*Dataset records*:
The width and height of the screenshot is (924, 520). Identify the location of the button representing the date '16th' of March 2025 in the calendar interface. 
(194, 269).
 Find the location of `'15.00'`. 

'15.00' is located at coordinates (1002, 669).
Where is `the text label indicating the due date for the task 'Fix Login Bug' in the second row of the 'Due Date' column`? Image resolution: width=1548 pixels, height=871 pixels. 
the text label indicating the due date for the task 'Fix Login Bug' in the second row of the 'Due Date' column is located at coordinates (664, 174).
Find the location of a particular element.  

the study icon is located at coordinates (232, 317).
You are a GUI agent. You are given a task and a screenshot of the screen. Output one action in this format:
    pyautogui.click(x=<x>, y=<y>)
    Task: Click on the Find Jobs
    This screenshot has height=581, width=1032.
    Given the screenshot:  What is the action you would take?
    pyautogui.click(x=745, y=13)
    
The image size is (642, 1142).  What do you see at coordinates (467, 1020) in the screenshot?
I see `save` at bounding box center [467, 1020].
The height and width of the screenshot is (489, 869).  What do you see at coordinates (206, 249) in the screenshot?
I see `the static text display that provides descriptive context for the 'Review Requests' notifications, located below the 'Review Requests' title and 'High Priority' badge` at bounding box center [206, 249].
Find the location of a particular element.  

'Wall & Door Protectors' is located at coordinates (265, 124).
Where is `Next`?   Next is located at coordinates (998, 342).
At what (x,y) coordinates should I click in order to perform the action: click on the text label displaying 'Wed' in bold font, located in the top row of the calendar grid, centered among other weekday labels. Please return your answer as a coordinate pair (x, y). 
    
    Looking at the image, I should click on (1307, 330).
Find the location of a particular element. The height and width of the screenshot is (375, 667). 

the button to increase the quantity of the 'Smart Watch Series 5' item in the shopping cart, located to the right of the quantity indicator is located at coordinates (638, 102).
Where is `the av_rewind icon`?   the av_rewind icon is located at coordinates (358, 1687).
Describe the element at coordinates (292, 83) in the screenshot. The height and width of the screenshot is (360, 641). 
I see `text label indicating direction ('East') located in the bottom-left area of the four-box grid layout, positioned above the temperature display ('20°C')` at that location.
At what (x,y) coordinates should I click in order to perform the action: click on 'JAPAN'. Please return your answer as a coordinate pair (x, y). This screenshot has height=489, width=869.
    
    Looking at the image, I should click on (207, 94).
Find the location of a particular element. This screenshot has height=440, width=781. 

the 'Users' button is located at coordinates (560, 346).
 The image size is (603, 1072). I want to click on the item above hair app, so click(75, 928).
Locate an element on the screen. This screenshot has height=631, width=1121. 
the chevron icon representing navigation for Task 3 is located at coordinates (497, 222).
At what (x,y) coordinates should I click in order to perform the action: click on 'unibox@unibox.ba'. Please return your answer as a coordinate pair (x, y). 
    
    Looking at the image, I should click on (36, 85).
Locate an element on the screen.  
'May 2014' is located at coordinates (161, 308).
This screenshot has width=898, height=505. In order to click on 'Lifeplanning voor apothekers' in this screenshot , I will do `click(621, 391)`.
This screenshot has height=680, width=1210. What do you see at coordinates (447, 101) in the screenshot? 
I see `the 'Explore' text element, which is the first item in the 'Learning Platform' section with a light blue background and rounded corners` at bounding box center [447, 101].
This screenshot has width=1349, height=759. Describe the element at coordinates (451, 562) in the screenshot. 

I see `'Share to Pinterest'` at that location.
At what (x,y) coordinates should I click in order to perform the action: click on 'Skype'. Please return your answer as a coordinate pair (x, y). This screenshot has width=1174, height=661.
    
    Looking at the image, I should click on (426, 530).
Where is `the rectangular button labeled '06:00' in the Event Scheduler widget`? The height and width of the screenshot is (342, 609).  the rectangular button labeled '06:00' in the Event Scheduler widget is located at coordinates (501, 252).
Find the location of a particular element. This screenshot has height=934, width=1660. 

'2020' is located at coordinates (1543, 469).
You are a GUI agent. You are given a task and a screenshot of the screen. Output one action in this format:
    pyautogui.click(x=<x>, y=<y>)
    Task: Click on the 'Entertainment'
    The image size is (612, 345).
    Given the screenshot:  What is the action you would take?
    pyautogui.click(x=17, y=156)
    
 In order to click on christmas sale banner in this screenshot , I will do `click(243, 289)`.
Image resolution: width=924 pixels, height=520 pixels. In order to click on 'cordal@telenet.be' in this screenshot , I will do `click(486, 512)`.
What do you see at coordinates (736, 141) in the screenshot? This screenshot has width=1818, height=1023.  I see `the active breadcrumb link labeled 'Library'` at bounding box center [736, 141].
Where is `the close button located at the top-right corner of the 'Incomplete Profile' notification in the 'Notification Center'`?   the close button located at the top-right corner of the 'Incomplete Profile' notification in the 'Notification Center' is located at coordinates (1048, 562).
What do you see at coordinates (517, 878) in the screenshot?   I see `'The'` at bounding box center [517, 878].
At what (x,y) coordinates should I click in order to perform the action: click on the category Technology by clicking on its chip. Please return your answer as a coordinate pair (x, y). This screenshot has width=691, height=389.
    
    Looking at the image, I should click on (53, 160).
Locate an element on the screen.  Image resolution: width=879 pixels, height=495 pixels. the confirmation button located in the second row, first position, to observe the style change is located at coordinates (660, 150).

*Exercise instructions*: Reproduce all of the items above, substituting "Locate" for each occurrence of "Find the location of" and keeping every other part unchanged.

*Written solution*:
The width and height of the screenshot is (924, 520). Identify the location of the button representing the date '16th' of March 2025 in the calendar interface. 
(194, 269).
 Locate `'15.00'`. 

'15.00' is located at coordinates (1002, 669).
Where is `the text label indicating the due date for the task 'Fix Login Bug' in the second row of the 'Due Date' column`? Image resolution: width=1548 pixels, height=871 pixels. 
the text label indicating the due date for the task 'Fix Login Bug' in the second row of the 'Due Date' column is located at coordinates (664, 174).
Locate a particular element.  

the study icon is located at coordinates (232, 317).
You are a GUI agent. You are given a task and a screenshot of the screen. Output one action in this format:
    pyautogui.click(x=<x>, y=<y>)
    Task: Click on the Find Jobs
    This screenshot has height=581, width=1032.
    Given the screenshot:  What is the action you would take?
    pyautogui.click(x=745, y=13)
    
The image size is (642, 1142).  What do you see at coordinates (467, 1020) in the screenshot?
I see `save` at bounding box center [467, 1020].
The height and width of the screenshot is (489, 869).  What do you see at coordinates (206, 249) in the screenshot?
I see `the static text display that provides descriptive context for the 'Review Requests' notifications, located below the 'Review Requests' title and 'High Priority' badge` at bounding box center [206, 249].
Locate a particular element.  

'Wall & Door Protectors' is located at coordinates (265, 124).
Where is `Next`?   Next is located at coordinates (998, 342).
At what (x,y) coordinates should I click in order to perform the action: click on the text label displaying 'Wed' in bold font, located in the top row of the calendar grid, centered among other weekday labels. Please return your answer as a coordinate pair (x, y). 
    
    Looking at the image, I should click on (1307, 330).
Locate a particular element. The height and width of the screenshot is (375, 667). 

the button to increase the quantity of the 'Smart Watch Series 5' item in the shopping cart, located to the right of the quantity indicator is located at coordinates (638, 102).
Where is `the av_rewind icon`?   the av_rewind icon is located at coordinates (358, 1687).
Describe the element at coordinates (292, 83) in the screenshot. The height and width of the screenshot is (360, 641). 
I see `text label indicating direction ('East') located in the bottom-left area of the four-box grid layout, positioned above the temperature display ('20°C')` at that location.
At what (x,y) coordinates should I click in order to perform the action: click on 'JAPAN'. Please return your answer as a coordinate pair (x, y). This screenshot has height=489, width=869.
    
    Looking at the image, I should click on (207, 94).
Locate a particular element. This screenshot has height=440, width=781. 

the 'Users' button is located at coordinates (560, 346).
 The image size is (603, 1072). I want to click on the item above hair app, so click(75, 928).
Locate an element on the screen. This screenshot has height=631, width=1121. 
the chevron icon representing navigation for Task 3 is located at coordinates (497, 222).
At what (x,y) coordinates should I click in order to perform the action: click on 'unibox@unibox.ba'. Please return your answer as a coordinate pair (x, y). 
    
    Looking at the image, I should click on (36, 85).
Locate an element on the screen.  
'May 2014' is located at coordinates (161, 308).
This screenshot has width=898, height=505. In order to click on 'Lifeplanning voor apothekers' in this screenshot , I will do `click(621, 391)`.
This screenshot has height=680, width=1210. What do you see at coordinates (447, 101) in the screenshot? 
I see `the 'Explore' text element, which is the first item in the 'Learning Platform' section with a light blue background and rounded corners` at bounding box center [447, 101].
This screenshot has width=1349, height=759. Describe the element at coordinates (451, 562) in the screenshot. 

I see `'Share to Pinterest'` at that location.
At what (x,y) coordinates should I click in order to perform the action: click on 'Skype'. Please return your answer as a coordinate pair (x, y). This screenshot has width=1174, height=661.
    
    Looking at the image, I should click on (426, 530).
Where is `the rectangular button labeled '06:00' in the Event Scheduler widget`? The height and width of the screenshot is (342, 609).  the rectangular button labeled '06:00' in the Event Scheduler widget is located at coordinates (501, 252).
Locate a particular element. This screenshot has height=934, width=1660. 

'2020' is located at coordinates (1543, 469).
You are a GUI agent. You are given a task and a screenshot of the screen. Output one action in this format:
    pyautogui.click(x=<x>, y=<y>)
    Task: Click on the 'Entertainment'
    The image size is (612, 345).
    Given the screenshot:  What is the action you would take?
    pyautogui.click(x=17, y=156)
    
 In order to click on christmas sale banner in this screenshot , I will do `click(243, 289)`.
Image resolution: width=924 pixels, height=520 pixels. In order to click on 'cordal@telenet.be' in this screenshot , I will do `click(486, 512)`.
What do you see at coordinates (736, 141) in the screenshot? This screenshot has width=1818, height=1023.  I see `the active breadcrumb link labeled 'Library'` at bounding box center [736, 141].
Where is `the close button located at the top-right corner of the 'Incomplete Profile' notification in the 'Notification Center'`?   the close button located at the top-right corner of the 'Incomplete Profile' notification in the 'Notification Center' is located at coordinates (1048, 562).
What do you see at coordinates (517, 878) in the screenshot?   I see `'The'` at bounding box center [517, 878].
At what (x,y) coordinates should I click in order to perform the action: click on the category Technology by clicking on its chip. Please return your answer as a coordinate pair (x, y). This screenshot has width=691, height=389.
    
    Looking at the image, I should click on (53, 160).
Locate an element on the screen.  Image resolution: width=879 pixels, height=495 pixels. the confirmation button located in the second row, first position, to observe the style change is located at coordinates (660, 150).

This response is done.